Originally Posted by JazzGuyy
Is 1 click away really not much or insignicant? I don't know but I do know that these settings interact and that changing two different settings 1 click may have different impacts. What no one has identified is exactly what happens when several settings are only changed by a click or two. The difference could be minor or it could be more substantial, especially when interactions are taken into consideration. I would like to hear some comments from someone who understands the degree to which seemingly minor changes can affect the picture, especially with regards to the interactions of the settings. Without some evidence, I am not as sure that what you call minor adjustments are as insignificant as you think they are. They may be; they may not be.
By the way, I did break in my set using D-Nice's break-in procedure. I also had used his settings for Pure. I did not have ControlCal and hence had not activated the ISF modes for my set though.
When I had my set calibrated by a pro, he did say to me that his instruments showed that the picture was too green and the brightness settings were off in Pure mode with D-Nice's settings. Pure mode looked better and ISF Night looked even a little better. The calibrator copied the ISF night settings to Pure though ISF Night is a tiny bit brighter.
You'll likely get varying responses to your questions.
So here's mine: Setting "differences" as close as the one's above will not be perceptible to the average human being IMO. A very knowledgeable expert such as a pro-calibrator might
be able to pick up the subtle difference but even that pro could not tell you in a blind comparison which one was the more "accurate" picture. Based on my experiences making changes to CC, I suspect only a high quality meter will be able to tell the difference between minor settings of only a click or 2 on one or several settings.
I do find that changing all 10 gamma settings (by even 1 click) is marginally perceptible but only slightly. I say this because I've experimented with ISF Night and ISF Day (now that I know they are identical templates) and tried to see visible differences between the 2 modes when they are set to identical settings with only minor changes such as a single click on several settings.
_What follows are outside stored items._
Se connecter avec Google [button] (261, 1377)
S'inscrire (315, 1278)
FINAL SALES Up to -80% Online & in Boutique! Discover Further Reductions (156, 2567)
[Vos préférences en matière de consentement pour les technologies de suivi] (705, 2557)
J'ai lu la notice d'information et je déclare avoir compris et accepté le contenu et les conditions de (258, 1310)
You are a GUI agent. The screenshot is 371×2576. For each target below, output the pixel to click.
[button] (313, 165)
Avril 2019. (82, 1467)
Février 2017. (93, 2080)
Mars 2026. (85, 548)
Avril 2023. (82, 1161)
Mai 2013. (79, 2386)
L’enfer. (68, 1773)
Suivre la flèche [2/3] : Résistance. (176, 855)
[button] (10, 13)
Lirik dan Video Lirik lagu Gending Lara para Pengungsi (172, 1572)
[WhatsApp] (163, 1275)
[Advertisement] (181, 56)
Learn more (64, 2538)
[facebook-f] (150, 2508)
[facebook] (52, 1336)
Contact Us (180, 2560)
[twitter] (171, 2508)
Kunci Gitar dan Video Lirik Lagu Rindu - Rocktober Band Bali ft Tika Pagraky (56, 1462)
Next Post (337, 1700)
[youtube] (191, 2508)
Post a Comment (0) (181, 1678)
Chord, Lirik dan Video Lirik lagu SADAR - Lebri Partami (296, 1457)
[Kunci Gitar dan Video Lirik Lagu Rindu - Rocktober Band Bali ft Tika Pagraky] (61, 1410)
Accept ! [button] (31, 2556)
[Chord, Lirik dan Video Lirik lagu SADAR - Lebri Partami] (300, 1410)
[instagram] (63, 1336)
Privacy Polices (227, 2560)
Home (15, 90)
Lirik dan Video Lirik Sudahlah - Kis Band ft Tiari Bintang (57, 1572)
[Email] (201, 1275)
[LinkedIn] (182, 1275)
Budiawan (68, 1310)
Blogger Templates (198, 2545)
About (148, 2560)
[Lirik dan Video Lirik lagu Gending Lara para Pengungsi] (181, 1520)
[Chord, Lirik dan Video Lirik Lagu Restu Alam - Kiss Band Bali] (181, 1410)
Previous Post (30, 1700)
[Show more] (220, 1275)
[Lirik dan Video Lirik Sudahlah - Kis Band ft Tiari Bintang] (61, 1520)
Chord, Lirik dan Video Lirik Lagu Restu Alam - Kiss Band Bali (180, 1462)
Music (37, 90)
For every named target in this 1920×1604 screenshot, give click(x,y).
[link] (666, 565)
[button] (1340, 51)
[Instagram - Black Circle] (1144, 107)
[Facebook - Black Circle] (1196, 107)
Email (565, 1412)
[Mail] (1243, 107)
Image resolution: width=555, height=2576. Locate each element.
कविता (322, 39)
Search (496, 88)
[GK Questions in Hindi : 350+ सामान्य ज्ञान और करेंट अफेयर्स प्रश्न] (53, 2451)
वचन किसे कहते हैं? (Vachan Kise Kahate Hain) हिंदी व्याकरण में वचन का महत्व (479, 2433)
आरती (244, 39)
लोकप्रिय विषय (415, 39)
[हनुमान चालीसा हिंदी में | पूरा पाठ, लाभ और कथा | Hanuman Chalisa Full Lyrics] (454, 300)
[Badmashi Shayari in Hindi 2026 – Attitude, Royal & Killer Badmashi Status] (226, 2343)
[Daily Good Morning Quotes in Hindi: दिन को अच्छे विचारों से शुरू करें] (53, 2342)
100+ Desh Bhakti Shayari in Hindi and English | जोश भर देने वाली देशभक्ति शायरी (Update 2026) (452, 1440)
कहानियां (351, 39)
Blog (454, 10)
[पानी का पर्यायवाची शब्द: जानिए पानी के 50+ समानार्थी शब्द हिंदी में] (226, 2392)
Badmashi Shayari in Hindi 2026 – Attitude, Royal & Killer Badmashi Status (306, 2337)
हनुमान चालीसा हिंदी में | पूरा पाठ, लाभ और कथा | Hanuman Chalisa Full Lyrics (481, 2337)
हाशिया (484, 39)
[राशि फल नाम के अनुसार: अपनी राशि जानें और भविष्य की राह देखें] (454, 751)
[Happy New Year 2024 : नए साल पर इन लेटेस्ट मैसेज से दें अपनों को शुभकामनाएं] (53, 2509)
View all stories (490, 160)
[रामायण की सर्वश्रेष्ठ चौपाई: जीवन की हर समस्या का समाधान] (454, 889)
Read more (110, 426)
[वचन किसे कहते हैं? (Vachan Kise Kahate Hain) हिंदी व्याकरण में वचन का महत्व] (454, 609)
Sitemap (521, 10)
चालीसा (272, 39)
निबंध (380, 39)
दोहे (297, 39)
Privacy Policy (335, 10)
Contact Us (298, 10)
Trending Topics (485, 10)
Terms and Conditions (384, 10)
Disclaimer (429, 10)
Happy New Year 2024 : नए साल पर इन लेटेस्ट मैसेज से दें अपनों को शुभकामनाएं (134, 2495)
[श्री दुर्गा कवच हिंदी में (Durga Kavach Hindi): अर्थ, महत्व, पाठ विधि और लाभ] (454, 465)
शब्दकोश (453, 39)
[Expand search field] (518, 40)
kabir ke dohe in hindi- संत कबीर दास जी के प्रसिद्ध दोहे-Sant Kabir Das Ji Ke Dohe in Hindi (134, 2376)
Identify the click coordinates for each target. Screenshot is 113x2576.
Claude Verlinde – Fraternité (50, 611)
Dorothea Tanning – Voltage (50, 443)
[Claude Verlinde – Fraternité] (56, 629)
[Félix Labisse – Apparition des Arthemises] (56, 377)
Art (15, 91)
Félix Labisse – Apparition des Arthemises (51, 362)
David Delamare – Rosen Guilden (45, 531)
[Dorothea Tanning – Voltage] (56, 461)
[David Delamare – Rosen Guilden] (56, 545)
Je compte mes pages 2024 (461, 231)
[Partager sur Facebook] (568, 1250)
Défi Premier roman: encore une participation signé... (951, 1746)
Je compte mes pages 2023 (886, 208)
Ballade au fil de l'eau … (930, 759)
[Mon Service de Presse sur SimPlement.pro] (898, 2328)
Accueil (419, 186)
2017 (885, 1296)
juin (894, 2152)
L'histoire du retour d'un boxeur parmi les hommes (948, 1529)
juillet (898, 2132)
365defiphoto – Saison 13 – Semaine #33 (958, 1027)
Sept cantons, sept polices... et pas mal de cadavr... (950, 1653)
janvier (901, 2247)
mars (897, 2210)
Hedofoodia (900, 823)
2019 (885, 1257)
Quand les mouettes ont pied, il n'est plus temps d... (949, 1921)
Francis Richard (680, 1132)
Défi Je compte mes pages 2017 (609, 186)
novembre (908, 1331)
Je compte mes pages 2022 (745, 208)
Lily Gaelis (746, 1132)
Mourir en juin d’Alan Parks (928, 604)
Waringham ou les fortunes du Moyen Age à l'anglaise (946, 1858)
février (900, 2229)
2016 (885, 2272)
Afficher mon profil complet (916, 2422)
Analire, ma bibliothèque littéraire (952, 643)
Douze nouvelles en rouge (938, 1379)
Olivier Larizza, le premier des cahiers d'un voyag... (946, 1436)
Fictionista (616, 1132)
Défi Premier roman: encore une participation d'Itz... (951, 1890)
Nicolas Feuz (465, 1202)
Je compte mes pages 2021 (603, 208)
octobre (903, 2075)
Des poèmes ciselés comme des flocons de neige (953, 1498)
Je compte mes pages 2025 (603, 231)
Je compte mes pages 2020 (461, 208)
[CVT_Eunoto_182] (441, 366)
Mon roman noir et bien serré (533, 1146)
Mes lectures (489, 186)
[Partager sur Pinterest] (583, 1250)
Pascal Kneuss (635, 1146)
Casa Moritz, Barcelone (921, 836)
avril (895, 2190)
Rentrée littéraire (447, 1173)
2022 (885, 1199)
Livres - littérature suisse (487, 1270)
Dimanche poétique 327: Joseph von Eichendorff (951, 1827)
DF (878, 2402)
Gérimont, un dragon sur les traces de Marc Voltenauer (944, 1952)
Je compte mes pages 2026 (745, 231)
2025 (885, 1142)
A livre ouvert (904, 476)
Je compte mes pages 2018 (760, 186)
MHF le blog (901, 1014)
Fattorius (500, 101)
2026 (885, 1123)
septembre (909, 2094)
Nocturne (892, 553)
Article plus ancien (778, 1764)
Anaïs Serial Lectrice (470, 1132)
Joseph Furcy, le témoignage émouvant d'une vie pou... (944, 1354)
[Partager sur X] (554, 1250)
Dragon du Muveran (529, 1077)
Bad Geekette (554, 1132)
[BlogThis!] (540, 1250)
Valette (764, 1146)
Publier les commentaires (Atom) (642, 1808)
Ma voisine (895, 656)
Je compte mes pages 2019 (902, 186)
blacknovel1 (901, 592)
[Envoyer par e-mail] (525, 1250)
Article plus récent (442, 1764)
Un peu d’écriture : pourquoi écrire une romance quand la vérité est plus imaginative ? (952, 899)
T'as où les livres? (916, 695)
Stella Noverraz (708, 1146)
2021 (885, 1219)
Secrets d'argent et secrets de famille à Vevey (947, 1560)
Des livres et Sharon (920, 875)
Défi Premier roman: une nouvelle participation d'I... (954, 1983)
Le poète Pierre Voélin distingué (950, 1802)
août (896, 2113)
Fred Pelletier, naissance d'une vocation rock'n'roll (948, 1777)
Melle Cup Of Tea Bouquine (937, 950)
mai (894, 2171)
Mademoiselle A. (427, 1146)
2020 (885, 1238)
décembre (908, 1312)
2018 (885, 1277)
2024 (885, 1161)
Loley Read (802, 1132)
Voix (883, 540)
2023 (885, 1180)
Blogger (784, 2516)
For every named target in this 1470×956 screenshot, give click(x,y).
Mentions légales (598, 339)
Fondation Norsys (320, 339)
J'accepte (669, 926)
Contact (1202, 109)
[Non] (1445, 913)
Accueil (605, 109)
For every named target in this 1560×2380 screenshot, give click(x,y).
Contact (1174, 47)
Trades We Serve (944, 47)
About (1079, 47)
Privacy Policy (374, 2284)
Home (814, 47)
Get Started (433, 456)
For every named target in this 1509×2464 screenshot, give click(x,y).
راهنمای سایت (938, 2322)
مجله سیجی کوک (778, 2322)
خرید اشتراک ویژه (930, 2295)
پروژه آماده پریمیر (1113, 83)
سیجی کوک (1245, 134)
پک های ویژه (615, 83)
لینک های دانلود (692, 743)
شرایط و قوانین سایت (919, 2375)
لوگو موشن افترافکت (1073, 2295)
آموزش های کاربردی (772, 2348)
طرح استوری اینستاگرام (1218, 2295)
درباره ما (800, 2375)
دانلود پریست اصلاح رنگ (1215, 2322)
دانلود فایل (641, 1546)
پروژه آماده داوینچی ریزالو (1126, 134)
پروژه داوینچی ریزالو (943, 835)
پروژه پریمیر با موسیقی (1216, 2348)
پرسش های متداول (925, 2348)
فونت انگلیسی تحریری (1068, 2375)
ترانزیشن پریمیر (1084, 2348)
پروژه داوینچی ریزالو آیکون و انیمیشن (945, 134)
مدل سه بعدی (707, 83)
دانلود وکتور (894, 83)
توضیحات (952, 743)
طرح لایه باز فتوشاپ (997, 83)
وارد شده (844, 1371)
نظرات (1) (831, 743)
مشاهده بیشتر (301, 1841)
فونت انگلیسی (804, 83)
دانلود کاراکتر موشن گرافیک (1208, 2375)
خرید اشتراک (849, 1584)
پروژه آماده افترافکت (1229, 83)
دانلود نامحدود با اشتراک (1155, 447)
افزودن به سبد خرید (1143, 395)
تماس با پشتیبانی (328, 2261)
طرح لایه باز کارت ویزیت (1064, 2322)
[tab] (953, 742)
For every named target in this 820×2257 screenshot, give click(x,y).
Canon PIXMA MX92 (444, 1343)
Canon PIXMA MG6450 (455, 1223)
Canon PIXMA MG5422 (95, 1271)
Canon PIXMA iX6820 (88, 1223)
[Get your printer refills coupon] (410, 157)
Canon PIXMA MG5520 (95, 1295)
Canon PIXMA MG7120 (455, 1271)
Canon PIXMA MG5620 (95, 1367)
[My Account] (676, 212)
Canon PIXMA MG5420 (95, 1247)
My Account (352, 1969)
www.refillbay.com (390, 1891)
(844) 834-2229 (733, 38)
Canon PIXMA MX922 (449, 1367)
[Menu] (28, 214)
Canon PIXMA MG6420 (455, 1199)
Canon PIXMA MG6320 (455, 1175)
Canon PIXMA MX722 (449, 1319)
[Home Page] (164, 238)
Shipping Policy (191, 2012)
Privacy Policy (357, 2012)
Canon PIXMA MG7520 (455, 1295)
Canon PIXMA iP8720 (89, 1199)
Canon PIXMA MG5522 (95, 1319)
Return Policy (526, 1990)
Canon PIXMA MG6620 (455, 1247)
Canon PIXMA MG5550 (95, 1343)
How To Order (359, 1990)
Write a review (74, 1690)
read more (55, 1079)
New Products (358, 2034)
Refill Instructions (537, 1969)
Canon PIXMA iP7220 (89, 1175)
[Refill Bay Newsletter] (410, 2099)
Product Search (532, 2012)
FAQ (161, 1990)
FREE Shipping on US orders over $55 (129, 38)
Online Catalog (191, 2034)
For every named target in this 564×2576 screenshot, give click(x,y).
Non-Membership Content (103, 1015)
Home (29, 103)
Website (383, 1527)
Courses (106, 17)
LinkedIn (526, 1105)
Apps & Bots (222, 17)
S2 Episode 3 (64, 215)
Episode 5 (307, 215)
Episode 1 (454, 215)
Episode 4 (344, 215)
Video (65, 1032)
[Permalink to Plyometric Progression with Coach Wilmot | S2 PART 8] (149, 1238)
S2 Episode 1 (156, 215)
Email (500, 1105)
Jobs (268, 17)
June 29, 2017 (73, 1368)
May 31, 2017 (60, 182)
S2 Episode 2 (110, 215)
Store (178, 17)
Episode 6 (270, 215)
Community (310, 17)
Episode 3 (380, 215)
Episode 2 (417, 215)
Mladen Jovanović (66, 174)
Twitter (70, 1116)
As it is, D-Nice's settings for ISF Day and ISF Night (151 settings) are essentially identical except for Contrast (Day 38 vs Night 22) and Gamma (10 "Day" settings at -1 vs 10 "Night" settings at 0). And even with a 16 pt difference in Contrast, which is clearly perceptible to most eyes in term of brightness, the calibration charts he provides are nearly identical except for Delta E and perhaps grayscale.
By using ISF Day and Night (with identical settings but the one's you're testing), you can watch a program or even a static picture and quickly switch back and forth to see if there are PQ differences that can be perceived. Even with very focused attention, there simply is no level of PQ difference that I've been able to see with very minor changes or even multiple minor changes. Perhaps a meter will tell the difference, but I firmly believe a human eye can not tell the difference with such minor differences.